Glad to see they we can finally have some insight into what is going on when we push MDM commands to attempt to enforce macOS updates. Disappointed to see that apparently none of this info can be used in a Smart Group, Advanced Search, etc for tracking and reporting. Baby steps I guess.
I am still waiting for a policy to be able to deploy OS updates which was teased as a potential functionality net add in October of 2021.

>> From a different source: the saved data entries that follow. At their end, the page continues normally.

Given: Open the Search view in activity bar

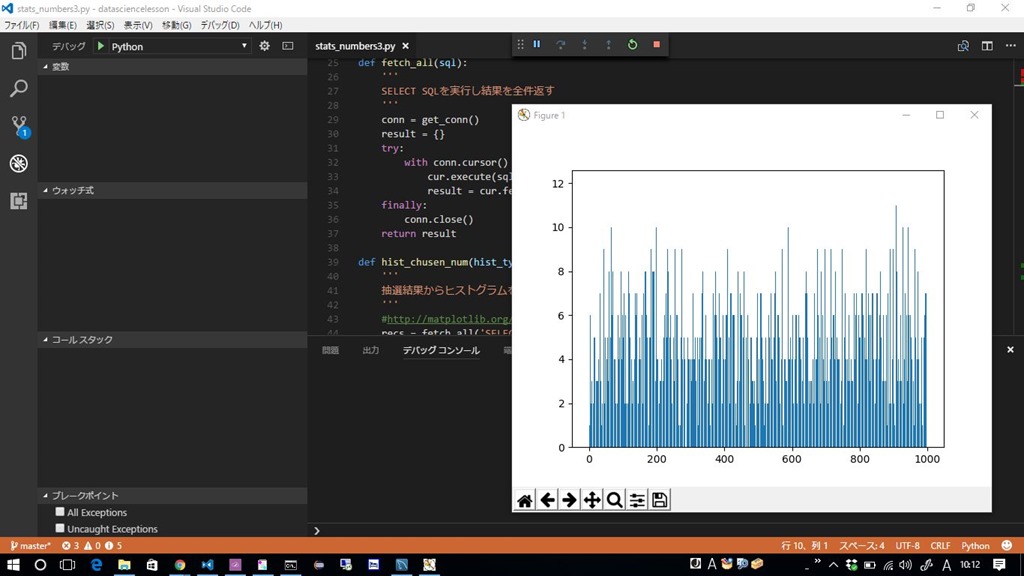Looking at the screenshot, I should click(x=18, y=89).
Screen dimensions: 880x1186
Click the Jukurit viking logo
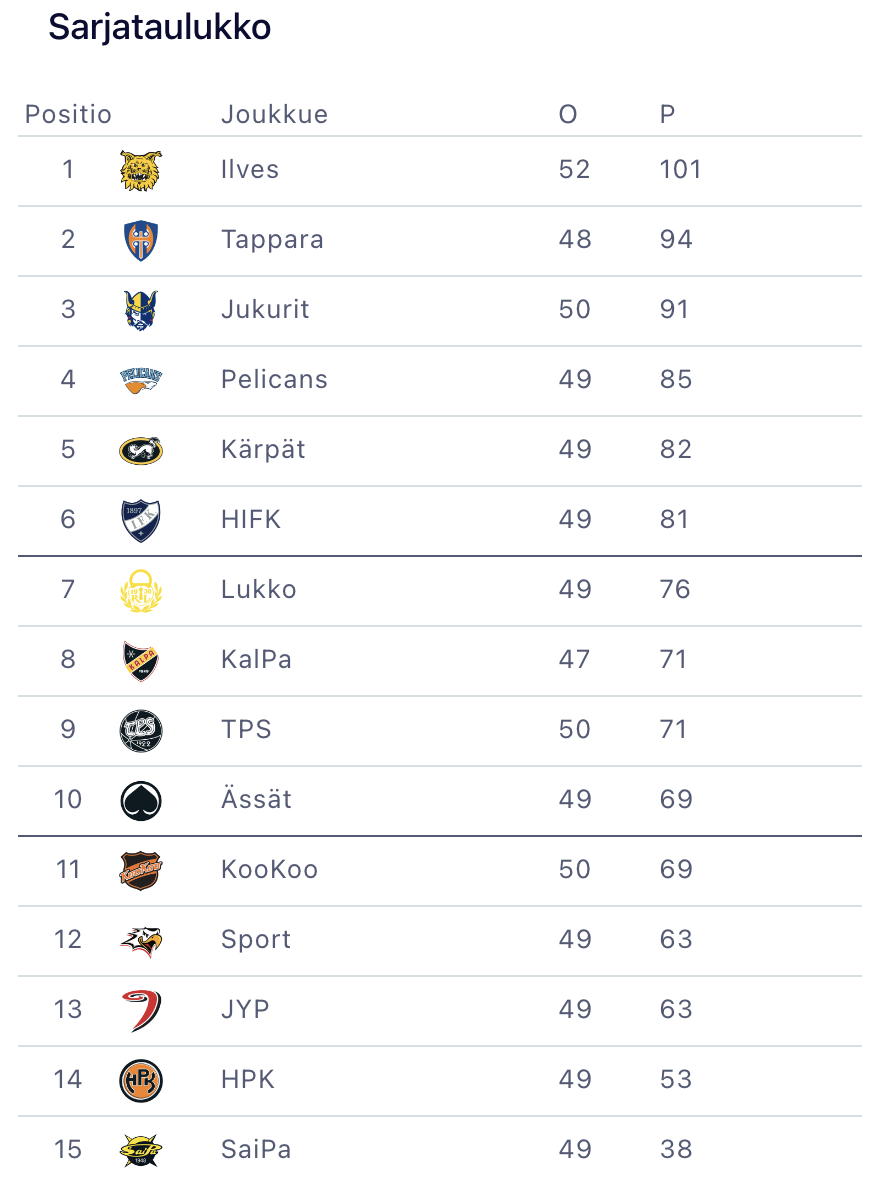[x=140, y=310]
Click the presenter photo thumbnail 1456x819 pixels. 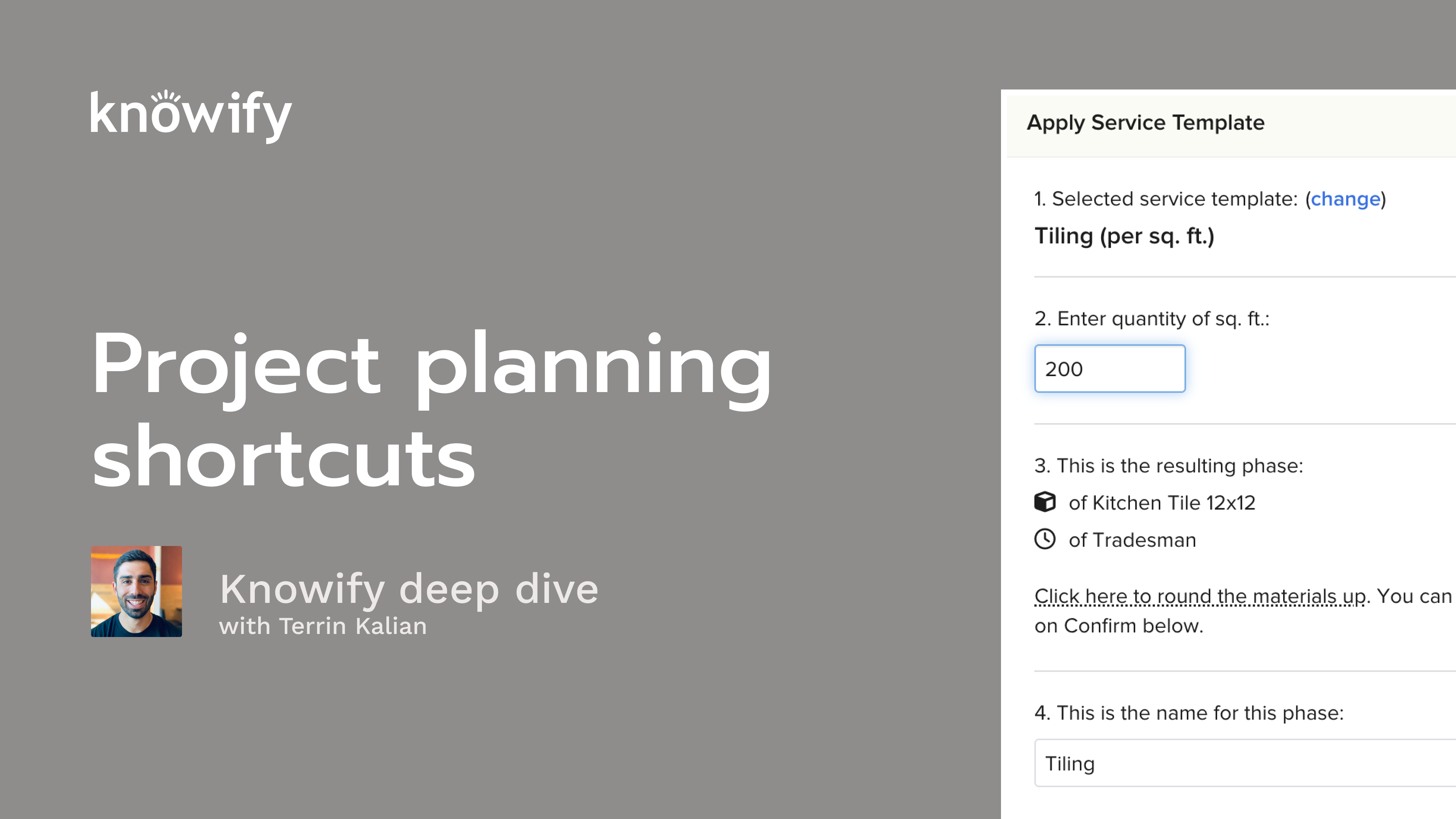pyautogui.click(x=136, y=591)
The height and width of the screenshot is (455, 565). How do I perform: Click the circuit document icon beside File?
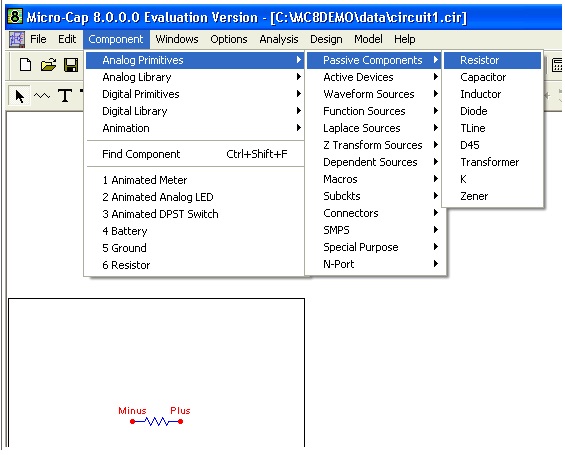[x=17, y=39]
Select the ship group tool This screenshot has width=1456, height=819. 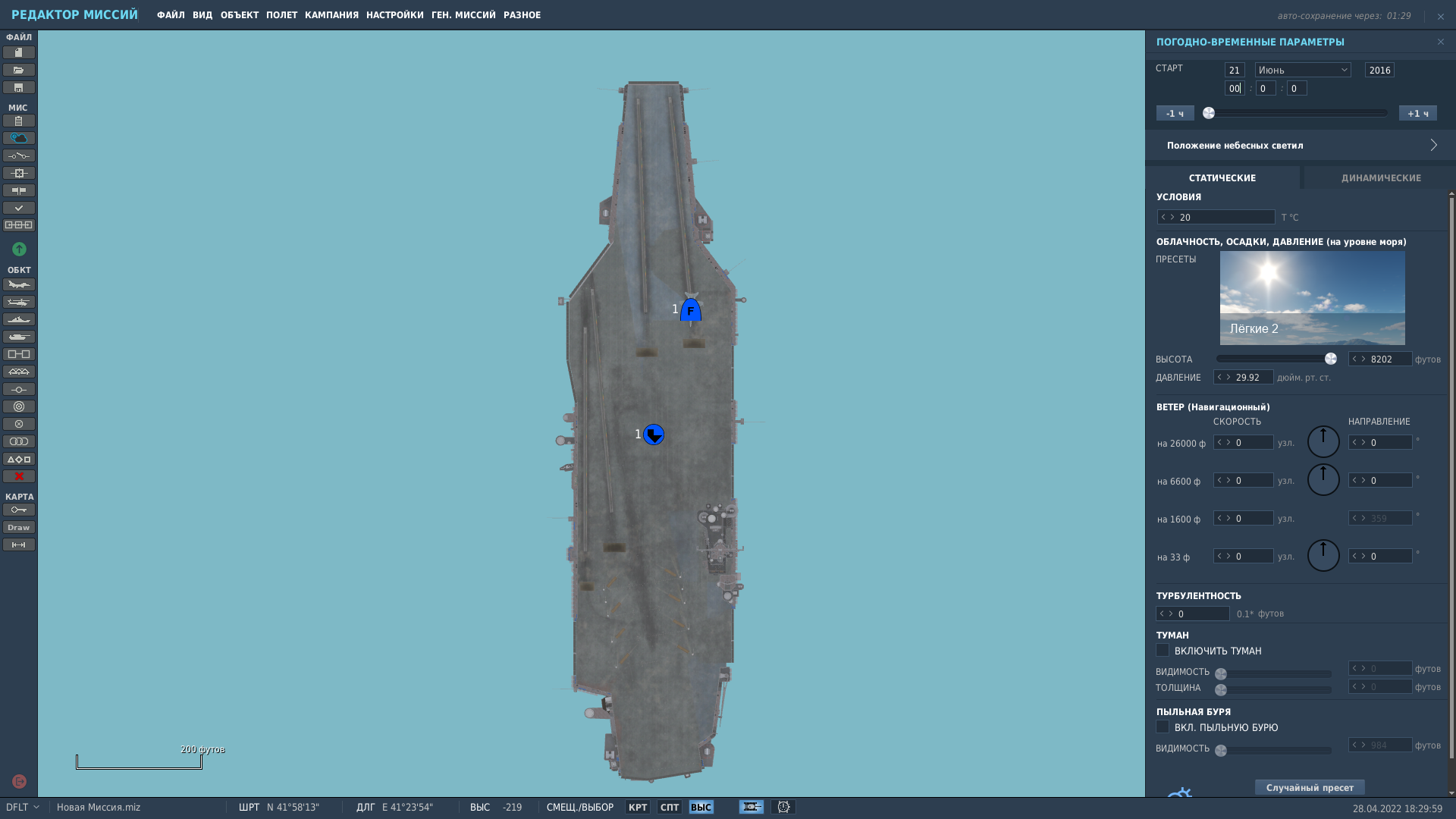[x=19, y=319]
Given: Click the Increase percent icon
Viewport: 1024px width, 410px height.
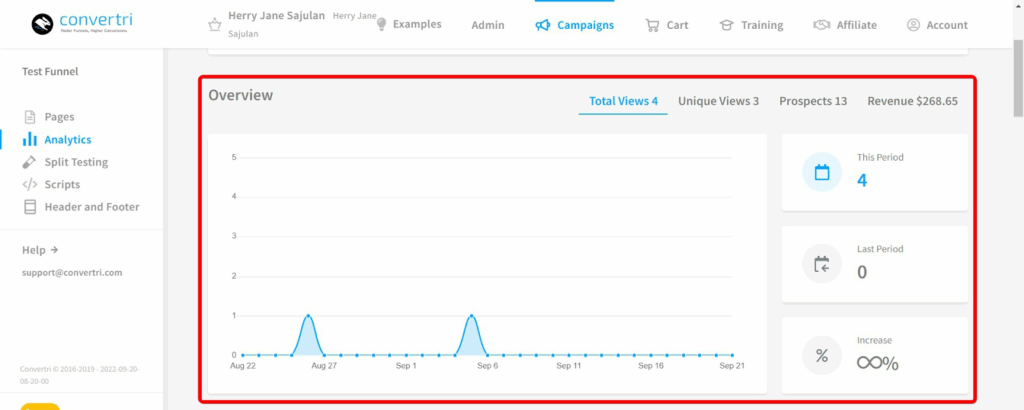Looking at the screenshot, I should [x=822, y=356].
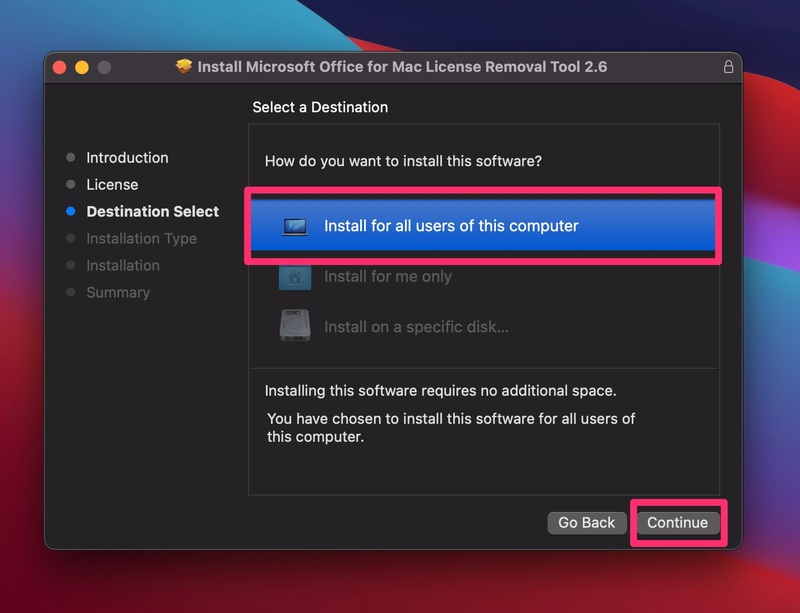Click the Installation step in sidebar

122,266
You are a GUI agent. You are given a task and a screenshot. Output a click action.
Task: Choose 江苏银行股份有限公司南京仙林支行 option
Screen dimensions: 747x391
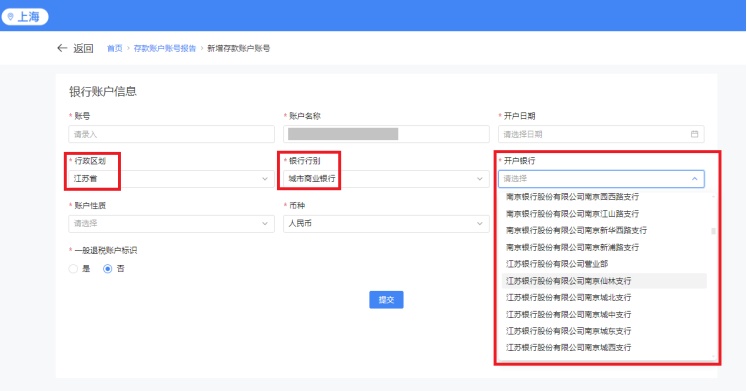[604, 281]
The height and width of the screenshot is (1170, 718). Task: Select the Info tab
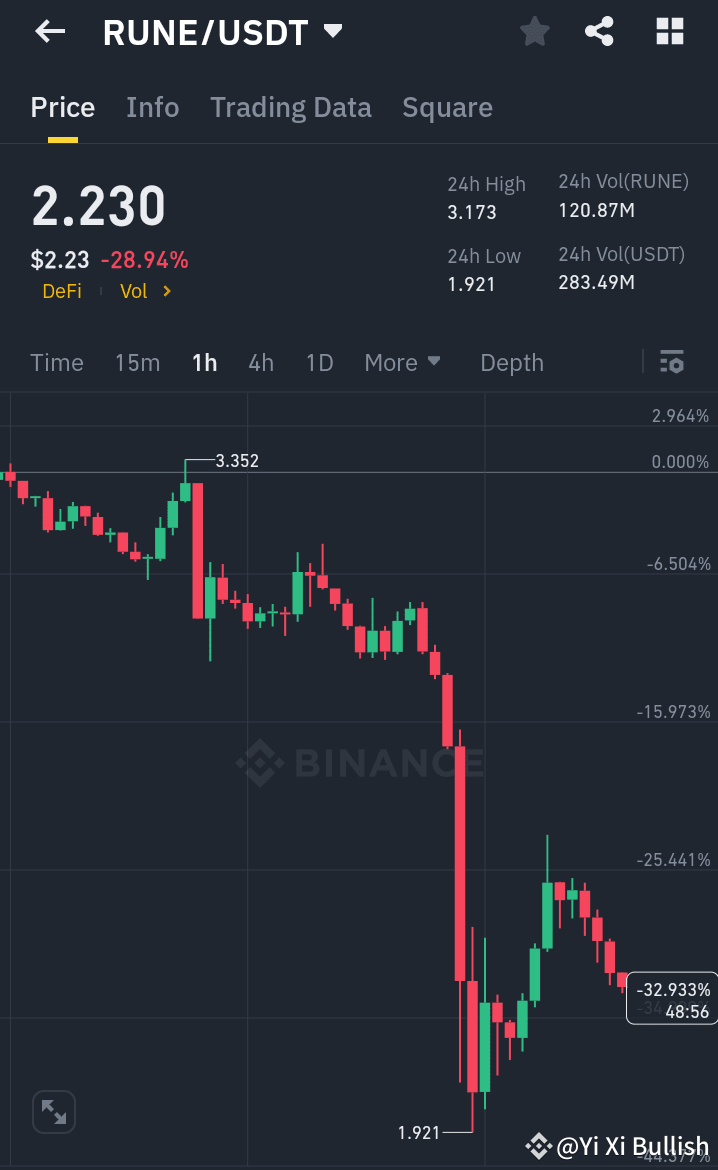(x=152, y=107)
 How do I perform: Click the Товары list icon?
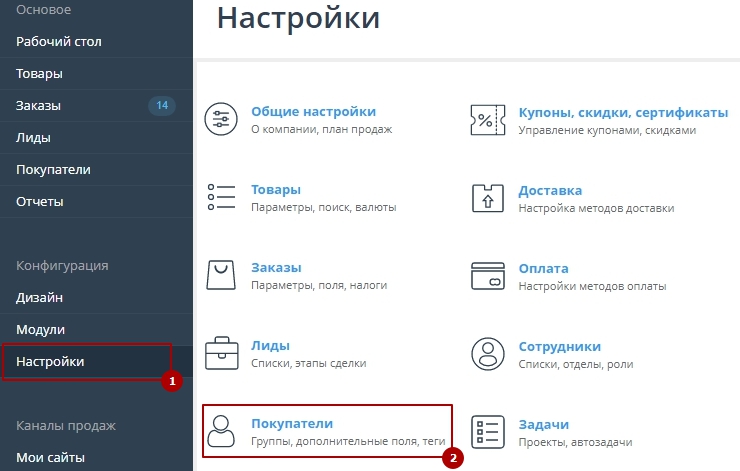tap(220, 197)
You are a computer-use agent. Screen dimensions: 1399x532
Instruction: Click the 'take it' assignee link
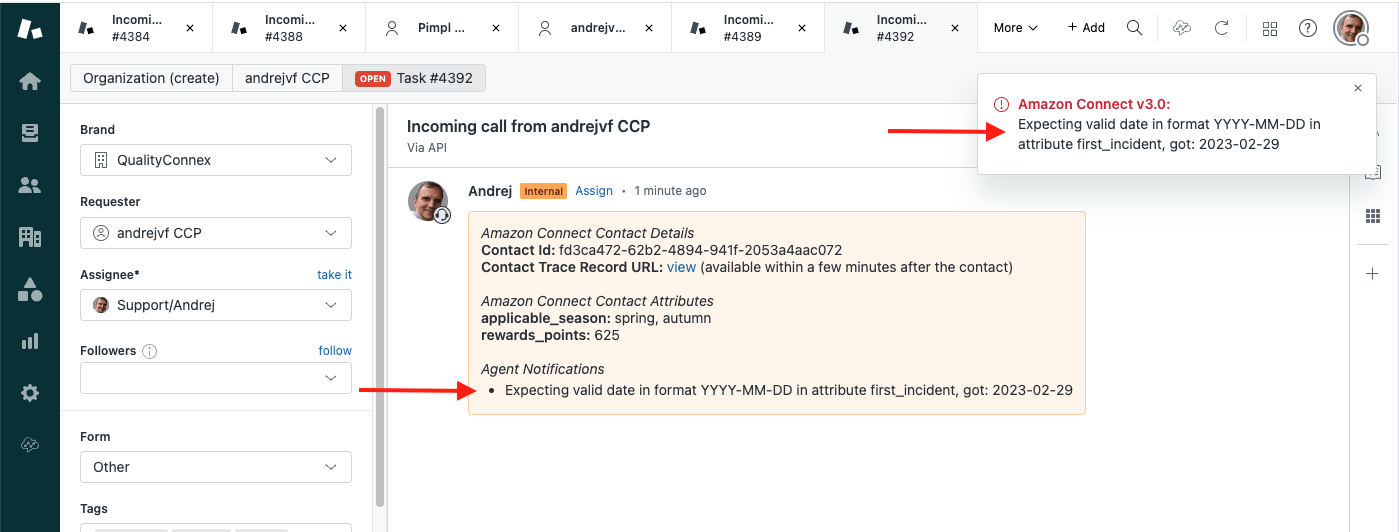334,275
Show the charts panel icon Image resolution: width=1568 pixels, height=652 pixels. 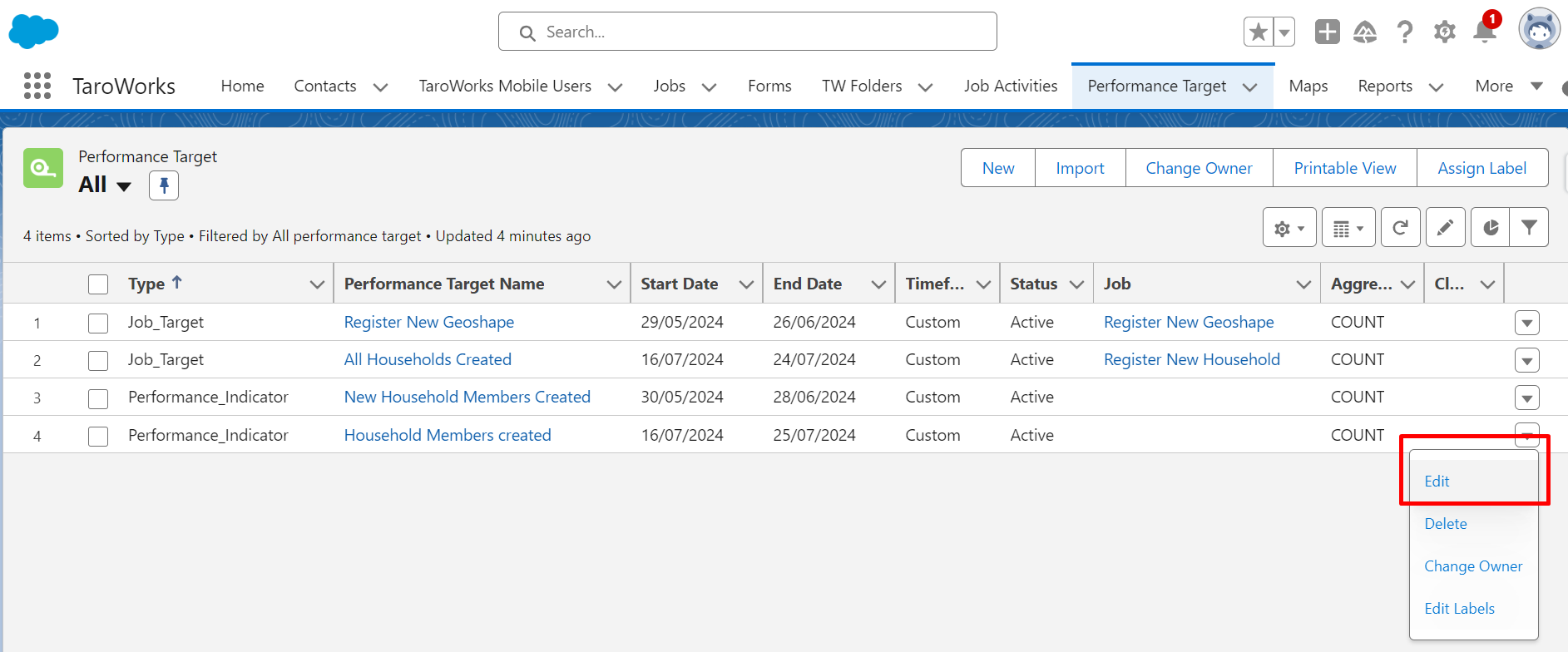(x=1490, y=228)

Example mass action/remote command workflows moving forward:
- (Existing) Admins can issue a remote command to a set of devices to download and install to an upgraded version of macOS ASAP, restarting end-user machines as necessary
- (Existing) Admins can issue a remote command to a set of devices to download to an upgraded version of macOS and notify the end user
- (Upcoming, net new) Admins can issue a remote command to a set of devices to download to an upgraded version of macOS and notify the end user, and input a MaxUserDeferrals integer between 1-90, which will allow the end users to snooze a software between 1-90 days
- Potential future functionality:
- Ability to issue these commands via API
- Ability to schedule these commands
- Ability to issue these commands via policy
After monitoring for a while, it appears that the info in the computers record, Management>Operating System and History>Operating System History are in no way correct. For instance, my own Mac is fully up to date and OS build is 22D68, but Management>Operating System shows "Update in progress: MSU_UPDATE_22D68_patch_13.2.1_minor" even though this update was applied weeks ago.